▶ _Task details_
Copy the entries below exactly; any picture among them should be left out.

Dataset excerpts
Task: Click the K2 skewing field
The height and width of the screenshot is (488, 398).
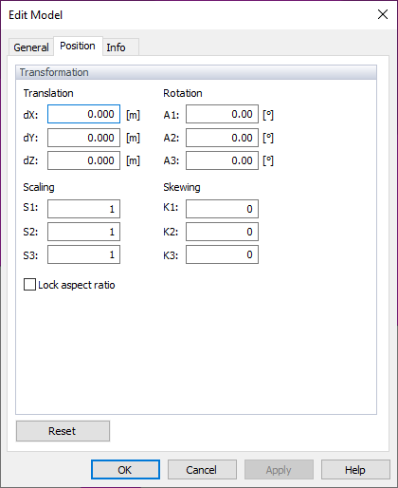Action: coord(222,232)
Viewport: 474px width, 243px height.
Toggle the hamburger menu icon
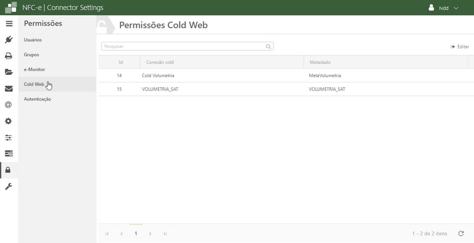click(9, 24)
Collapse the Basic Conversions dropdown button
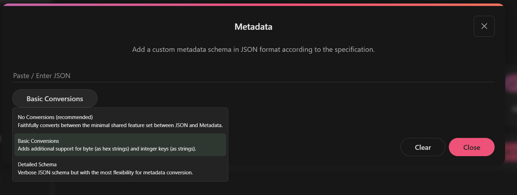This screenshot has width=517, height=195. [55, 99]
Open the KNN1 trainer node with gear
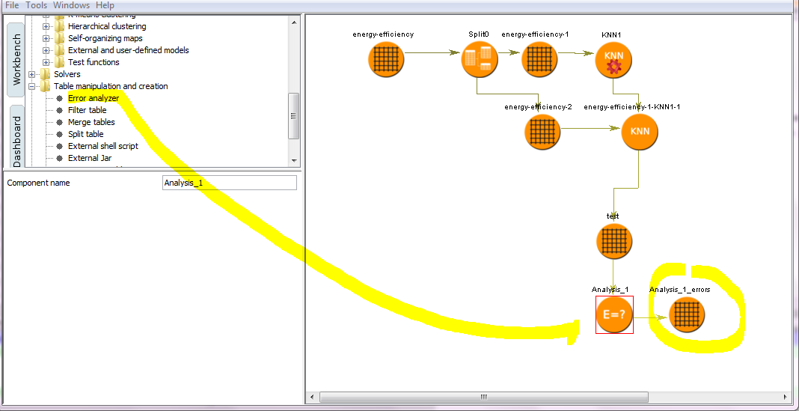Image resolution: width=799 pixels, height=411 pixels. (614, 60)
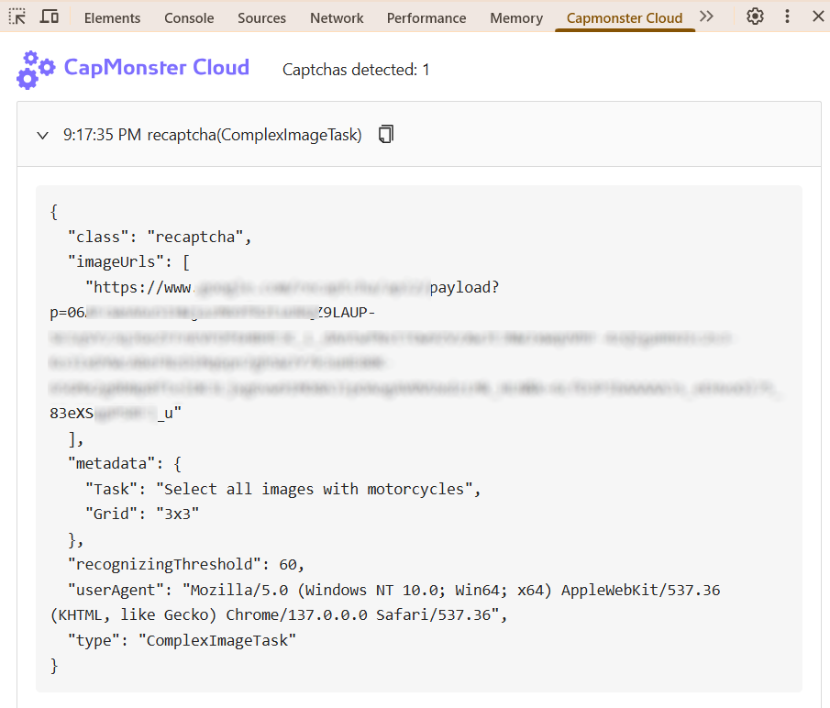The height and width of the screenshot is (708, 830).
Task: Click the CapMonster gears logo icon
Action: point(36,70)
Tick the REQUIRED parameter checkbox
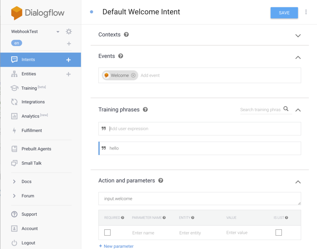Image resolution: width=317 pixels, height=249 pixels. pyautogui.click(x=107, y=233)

▶ _Answer_
Task: Click the K2 skewing field
The height and width of the screenshot is (488, 398).
Action: coord(222,232)
Viewport: 474px width, 243px height.
Toggle the hamburger menu icon
click(9, 24)
Collapse the Basic Conversions dropdown button
This screenshot has width=517, height=195. [55, 99]
Open the KNN1 trainer node with gear
Image resolution: width=799 pixels, height=411 pixels. (614, 60)
The height and width of the screenshot is (708, 830).
Task: Click the CapMonster gears logo icon
Action: point(36,70)
Tick the REQUIRED parameter checkbox
Image resolution: width=317 pixels, height=249 pixels. pyautogui.click(x=107, y=233)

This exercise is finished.